22 House Democrats Slam Trump Administration Overhaul of BEAD
Letter accuses Commerce Secretary of defying Congress' intent, threatening rural connectivity
Jennifer Michel
WASHINGTON, July 23, 2025 – Congress gave states the reins; the Trump administration yanked them back.
That’s the message from Rep. Doris Matsui, D-Calif., and 21 House Democrats, who on Tuesday sent a letter to Commerce Secretary Howard Lutnick, denouncing the administration’s June 6 restructuring of the $42.45 Broadband Equity, Access, and Deployment program.
“Congress deliberately designed the BEAD Program to be delivered by the states and territories,” the letter states. “To make matters worse, the BEAD Restructuring Policy Notice (BPRN) violates explicit statutory language in other ways, as well.”
Instead of removing burdensome requirements from the BEAD program and ensuring that Americans receive the ‘Benefit of the Bargain’, the National Telecommunications and Information Administration’s June 6 policy notice has further complicated and delayed the program, violating congressional intent, lawmakers wrote.

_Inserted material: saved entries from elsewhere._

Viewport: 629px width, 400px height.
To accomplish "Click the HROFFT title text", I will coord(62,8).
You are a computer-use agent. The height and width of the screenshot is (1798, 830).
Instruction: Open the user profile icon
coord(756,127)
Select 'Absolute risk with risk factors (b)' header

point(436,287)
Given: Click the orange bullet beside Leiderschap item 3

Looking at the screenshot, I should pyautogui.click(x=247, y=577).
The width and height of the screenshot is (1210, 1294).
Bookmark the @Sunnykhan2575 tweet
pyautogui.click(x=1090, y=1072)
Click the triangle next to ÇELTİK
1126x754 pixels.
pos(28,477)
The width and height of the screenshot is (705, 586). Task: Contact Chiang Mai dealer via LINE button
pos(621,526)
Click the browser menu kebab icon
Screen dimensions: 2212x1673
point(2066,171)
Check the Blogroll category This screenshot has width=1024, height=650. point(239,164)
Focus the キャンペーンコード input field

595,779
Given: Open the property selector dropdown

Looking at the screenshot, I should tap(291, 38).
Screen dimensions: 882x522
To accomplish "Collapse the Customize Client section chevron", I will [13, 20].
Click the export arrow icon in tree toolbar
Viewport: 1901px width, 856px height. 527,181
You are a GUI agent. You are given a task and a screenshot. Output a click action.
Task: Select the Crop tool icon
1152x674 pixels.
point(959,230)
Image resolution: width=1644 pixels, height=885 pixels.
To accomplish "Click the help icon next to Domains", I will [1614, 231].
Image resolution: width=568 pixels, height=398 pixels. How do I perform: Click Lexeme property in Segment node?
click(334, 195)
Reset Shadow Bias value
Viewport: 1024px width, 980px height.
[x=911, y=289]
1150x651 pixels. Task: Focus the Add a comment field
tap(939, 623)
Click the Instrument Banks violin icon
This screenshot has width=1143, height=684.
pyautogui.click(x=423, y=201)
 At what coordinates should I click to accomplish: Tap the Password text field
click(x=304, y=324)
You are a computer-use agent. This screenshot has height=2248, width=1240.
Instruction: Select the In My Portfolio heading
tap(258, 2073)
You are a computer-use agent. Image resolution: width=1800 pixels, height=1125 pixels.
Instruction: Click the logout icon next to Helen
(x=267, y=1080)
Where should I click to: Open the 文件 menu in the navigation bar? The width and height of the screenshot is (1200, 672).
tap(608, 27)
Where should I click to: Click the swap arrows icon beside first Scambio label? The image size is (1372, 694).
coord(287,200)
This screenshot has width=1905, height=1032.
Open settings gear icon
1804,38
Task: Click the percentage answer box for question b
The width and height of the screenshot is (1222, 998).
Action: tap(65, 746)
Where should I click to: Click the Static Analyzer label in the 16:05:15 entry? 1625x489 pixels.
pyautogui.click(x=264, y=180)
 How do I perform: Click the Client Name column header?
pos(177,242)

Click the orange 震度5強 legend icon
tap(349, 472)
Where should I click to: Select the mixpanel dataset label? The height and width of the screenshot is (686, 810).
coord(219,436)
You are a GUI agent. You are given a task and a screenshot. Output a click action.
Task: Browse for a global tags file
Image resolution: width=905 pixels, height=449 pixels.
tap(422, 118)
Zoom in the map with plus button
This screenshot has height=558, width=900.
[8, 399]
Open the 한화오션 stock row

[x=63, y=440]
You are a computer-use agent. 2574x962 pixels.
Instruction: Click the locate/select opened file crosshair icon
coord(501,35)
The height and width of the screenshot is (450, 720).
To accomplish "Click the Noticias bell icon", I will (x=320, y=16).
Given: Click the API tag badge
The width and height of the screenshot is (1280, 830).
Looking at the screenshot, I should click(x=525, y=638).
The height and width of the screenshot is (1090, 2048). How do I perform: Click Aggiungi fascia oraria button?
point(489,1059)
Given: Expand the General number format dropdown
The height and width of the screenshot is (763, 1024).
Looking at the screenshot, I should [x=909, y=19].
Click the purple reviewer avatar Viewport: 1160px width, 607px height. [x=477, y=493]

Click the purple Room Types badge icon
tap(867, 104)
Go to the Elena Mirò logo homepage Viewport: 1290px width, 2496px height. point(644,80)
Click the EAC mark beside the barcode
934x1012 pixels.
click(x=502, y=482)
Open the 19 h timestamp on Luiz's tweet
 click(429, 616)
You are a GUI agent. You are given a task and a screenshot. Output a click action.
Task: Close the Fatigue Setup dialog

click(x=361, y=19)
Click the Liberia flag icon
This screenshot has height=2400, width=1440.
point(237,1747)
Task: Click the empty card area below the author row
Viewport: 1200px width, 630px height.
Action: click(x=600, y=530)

While the Infrastructure Investment and Jobs Act, the statute that established the BEAD program, allowed states and territories to decide what qualifies as a low-cost broadband service option (LCSO) for eligible households, the BPRN ruled that only subgrantees can propose what qualifies as an LCSO, a direct contradiction to congressional intent.
Additionally, Congress permitted states to use BEAD funding for other broadband adoption efforts, such as digital literacy programs, rather than just broadband infrastructure. The BPRN removes or restricts those approved uses, a clear overstep of agency power, the lawmakers argued.
Another point of contention was the “impractical timeline to make the massive changes" ordered. In just 90 days, states were being forced to rewrite entire program criteria, add and remove broadband serviceable locations, and re-run subgrantee selection rounds – “an unfair and unrealistic expectation,” the House Democrats said.
Finally, the letter states that the BPRN’s focus on cost efficiency comes at the detriment of local communities. States and territories were now forced to award grants to the cheapest applicants, rather than those best suited to address the unique needs of rural, unserved, and underserved communities. As the lawmakers put it, “in the context of infrastructure deployment, cheap is often synonymous with unreliable, unsustainable, and low-quality builds.”
“Nothing about the BRPN simplifies the BEAD Program for state broadband offices or providers, and the changes you insist upon will only lead to indefinite delays and worse internet service for Americans,” the lawmakers concluded. “NTIA must stop its unlawful, destructive actions to delay BEAD and saddle American families and businesses, especially in rural and underserved areas, with costly and inferior connectivity.”
The letter quipped that Lutnick has “repeatedly mischaracterized the Biden Administration’s execution of the BEAD Program for political purposes,” charging that his “disregard of congressional intent in creating the BEAD Program [was] clear in the policy choices made in the BPRN.”
The lawmakers argued NTIA’s June 6 notice would “needlessly steer tens of billions of federal dollars to less reliable technologies, impeding efforts to connect those who still do not have access to reliable, high-speed internet.”